This work addresses the high computational cost and deployment challenges of video large language models (VLLMs) stemming from their massive input token counts. The authors propose the first hierarchical pruning framework tailored for VLLMs, leveraging the spatio-temporal structure of video—comprising clips and frames—and the unidirectional multimodal information flow within the model. The framework dynamically compresses visual redundancy across three levels: clip-level temporal-spatial merging, frame-level diversity-preserving pruning, and layer-wise progressive redundancy reduction. Remarkably, by retaining only 30% of the original tokens, the method achieves new state-of-the-art results on four mainstream video understanding benchmarks, maintaining over 98% of LLaVA-Video-7B’s performance and exceeding 99% of LLaVA-OneVision-7B’s performance.

Video Large Language Models (VideoLLMs) have demonstrated impressive capabilities in video understanding, yet the massive number of input video tokens incurs a significant computational burden for deployment.
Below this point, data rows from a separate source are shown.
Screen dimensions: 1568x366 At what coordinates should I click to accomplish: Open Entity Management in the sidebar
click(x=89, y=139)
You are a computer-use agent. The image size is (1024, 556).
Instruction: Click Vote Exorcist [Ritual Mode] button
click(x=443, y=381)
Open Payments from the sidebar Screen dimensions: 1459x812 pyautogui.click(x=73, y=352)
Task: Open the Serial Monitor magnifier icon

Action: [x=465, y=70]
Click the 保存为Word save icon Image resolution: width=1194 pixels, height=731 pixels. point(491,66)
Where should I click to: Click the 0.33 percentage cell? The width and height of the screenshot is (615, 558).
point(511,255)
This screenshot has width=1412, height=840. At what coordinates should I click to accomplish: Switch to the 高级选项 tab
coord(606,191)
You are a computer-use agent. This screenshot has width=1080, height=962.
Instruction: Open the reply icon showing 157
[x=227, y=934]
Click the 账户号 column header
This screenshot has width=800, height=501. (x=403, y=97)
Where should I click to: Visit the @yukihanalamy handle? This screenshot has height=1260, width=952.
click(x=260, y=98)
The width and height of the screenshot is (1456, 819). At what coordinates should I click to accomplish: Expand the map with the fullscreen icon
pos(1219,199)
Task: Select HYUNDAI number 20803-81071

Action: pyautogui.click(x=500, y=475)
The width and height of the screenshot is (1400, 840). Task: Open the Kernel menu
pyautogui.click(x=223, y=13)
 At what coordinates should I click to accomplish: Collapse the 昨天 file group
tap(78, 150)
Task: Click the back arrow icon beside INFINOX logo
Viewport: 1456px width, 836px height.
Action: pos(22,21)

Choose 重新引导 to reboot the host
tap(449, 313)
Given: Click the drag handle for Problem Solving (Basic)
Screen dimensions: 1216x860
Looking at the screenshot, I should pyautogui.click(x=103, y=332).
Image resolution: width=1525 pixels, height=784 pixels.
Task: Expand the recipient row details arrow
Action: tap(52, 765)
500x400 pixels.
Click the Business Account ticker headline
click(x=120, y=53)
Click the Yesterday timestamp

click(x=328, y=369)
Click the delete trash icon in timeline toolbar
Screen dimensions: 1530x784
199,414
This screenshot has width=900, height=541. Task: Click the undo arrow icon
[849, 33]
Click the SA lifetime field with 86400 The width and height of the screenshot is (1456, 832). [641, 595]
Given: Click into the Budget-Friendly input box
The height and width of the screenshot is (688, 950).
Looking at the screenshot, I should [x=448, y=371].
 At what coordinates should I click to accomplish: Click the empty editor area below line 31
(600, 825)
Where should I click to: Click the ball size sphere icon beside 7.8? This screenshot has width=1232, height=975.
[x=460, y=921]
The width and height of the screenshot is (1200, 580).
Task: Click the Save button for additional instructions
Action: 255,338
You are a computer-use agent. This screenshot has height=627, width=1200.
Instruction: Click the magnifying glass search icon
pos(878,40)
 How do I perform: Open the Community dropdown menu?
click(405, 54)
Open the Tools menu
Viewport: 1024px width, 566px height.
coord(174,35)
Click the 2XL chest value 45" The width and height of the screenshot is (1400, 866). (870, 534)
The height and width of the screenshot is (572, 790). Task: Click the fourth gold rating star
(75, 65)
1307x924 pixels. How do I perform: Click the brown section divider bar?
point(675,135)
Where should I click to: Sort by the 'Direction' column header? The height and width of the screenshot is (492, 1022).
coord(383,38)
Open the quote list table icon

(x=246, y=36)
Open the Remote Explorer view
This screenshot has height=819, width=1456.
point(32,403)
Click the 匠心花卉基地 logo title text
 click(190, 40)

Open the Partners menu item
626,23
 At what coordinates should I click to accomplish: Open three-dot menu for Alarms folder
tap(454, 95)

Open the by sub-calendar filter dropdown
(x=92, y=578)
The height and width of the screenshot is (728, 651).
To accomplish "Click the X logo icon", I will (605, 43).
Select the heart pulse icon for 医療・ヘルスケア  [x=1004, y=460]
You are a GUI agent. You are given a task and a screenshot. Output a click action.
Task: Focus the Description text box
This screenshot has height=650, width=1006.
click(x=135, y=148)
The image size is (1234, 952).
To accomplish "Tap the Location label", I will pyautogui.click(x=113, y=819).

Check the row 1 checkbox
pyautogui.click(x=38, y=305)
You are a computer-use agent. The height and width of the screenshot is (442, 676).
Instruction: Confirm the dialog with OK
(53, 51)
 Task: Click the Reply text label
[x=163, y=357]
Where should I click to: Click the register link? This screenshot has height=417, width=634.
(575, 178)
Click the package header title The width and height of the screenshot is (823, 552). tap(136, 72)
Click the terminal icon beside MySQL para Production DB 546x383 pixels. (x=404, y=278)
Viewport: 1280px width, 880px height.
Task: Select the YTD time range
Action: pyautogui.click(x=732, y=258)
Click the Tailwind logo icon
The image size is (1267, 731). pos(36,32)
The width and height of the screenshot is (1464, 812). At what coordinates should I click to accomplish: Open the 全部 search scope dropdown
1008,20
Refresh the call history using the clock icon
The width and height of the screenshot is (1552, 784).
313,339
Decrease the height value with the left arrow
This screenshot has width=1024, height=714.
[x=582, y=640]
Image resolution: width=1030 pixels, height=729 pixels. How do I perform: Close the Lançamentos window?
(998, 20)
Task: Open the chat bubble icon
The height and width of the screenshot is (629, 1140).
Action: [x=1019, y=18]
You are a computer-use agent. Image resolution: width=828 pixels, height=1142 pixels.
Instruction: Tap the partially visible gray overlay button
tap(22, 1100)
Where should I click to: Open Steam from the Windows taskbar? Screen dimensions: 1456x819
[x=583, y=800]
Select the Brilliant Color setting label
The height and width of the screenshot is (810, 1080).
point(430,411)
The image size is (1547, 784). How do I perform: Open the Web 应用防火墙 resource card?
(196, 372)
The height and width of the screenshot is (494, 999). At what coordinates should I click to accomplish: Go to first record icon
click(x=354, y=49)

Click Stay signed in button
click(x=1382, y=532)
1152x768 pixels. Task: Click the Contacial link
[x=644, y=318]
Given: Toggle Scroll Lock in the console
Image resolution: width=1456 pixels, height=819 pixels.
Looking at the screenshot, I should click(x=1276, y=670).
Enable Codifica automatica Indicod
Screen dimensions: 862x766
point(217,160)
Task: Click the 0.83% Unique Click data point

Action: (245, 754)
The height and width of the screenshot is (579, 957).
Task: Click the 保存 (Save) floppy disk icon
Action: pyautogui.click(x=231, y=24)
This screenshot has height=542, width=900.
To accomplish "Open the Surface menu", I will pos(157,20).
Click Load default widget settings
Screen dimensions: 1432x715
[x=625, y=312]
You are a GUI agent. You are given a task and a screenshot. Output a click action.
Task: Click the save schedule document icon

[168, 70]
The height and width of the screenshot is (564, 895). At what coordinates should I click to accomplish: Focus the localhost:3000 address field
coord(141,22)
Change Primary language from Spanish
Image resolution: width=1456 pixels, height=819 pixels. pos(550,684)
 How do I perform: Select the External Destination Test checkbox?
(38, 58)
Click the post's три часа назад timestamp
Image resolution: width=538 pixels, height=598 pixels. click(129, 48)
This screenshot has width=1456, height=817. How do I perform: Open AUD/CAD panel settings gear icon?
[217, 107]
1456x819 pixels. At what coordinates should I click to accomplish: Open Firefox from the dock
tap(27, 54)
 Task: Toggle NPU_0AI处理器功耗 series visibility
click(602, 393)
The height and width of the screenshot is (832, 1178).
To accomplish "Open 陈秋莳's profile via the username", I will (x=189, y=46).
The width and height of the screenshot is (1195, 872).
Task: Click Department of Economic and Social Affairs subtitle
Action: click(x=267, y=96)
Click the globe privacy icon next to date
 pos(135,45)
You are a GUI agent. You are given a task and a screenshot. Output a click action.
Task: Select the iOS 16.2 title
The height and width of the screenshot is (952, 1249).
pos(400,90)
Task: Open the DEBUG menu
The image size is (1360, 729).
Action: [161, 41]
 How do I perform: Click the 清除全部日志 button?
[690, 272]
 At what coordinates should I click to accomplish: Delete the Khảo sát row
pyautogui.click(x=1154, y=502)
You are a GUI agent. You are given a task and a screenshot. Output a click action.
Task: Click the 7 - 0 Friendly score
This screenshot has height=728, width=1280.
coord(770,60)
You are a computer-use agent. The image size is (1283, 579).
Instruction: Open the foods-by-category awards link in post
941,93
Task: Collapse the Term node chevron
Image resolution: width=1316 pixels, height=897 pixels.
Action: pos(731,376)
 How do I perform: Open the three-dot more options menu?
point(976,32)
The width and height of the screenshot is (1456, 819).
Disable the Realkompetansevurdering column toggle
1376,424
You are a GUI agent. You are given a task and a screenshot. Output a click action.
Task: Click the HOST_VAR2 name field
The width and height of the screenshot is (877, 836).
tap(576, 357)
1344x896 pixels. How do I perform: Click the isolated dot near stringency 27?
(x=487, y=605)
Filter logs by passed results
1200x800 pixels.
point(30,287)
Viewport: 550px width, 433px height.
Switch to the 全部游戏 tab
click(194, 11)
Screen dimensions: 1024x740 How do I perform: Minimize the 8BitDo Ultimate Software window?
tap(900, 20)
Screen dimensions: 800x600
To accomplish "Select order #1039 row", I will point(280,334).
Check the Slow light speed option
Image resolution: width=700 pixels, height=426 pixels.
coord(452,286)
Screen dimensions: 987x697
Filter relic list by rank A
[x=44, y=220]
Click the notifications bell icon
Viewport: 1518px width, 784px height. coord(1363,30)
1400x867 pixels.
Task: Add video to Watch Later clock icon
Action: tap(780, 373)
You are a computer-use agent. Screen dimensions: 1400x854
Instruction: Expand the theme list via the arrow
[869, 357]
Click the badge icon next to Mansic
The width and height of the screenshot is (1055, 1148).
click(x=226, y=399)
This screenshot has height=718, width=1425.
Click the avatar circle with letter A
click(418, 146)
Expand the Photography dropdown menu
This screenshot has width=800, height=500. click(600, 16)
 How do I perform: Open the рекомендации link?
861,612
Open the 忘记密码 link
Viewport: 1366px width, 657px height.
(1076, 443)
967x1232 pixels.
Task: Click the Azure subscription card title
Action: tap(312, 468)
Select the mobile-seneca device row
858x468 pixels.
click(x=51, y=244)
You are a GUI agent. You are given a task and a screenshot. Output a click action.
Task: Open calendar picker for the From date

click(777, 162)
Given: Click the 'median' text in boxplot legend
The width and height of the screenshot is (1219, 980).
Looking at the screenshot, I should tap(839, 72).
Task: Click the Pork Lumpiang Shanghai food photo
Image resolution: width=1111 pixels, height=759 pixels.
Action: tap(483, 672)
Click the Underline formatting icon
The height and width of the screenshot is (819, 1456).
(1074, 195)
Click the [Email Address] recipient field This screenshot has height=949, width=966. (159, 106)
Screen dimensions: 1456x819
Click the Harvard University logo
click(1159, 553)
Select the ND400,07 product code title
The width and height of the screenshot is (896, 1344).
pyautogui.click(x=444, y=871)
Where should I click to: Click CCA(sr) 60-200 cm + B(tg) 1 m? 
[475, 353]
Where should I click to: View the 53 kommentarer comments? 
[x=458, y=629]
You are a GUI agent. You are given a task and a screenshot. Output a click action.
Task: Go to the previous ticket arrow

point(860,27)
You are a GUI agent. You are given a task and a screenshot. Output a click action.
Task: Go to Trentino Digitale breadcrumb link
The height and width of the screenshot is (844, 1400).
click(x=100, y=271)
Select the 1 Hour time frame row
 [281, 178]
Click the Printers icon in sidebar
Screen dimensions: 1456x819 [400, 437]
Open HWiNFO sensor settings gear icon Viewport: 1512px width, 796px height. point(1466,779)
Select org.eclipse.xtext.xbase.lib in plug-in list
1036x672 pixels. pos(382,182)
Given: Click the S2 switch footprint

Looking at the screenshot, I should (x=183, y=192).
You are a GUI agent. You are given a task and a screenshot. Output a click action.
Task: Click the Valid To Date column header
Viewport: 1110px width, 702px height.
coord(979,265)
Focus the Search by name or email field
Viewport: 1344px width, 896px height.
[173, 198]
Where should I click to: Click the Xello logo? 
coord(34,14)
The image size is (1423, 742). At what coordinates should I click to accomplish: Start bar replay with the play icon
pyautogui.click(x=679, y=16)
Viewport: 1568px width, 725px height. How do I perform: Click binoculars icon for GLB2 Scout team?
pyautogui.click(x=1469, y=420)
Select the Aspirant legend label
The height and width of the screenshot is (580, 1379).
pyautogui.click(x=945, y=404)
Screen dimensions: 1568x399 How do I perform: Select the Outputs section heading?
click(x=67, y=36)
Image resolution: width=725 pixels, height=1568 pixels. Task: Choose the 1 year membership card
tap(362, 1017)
Existing methods mainly prune video tokens at input level while neglecting the inherent information structure embedded in videos and large language models (LLMs). To address this, we propose HieraVid, a hierarchical pruning framework that progressively and dynamically reduces visual redundancy. Based on two observations that videos possess the segment-frame structure and LLMs internally propagate multi-modal information unidirectionally, we decompose pruning into three levels: 1) segment-level, where video tokens are first temporally segmented and spatially merged; 2) frame-level, where similar frames within the same segment are jointly pruned to preserve diversity; 3) layer-level, redundancy gradually shrinks as LLM layer increases w/o compromising performance. We conduct extensive experiments on four widely used video understanding benchmarks to comprehensively evaluate the effectiveness of HieraVid. Remarkably, with only 30% of tokens retained, HieraVid achieves new state-of-the-art performance, while maintaining over 98% and 99% of the performance of LLaVA-Video-7B and LLaVA-OneVision-7B, respectively.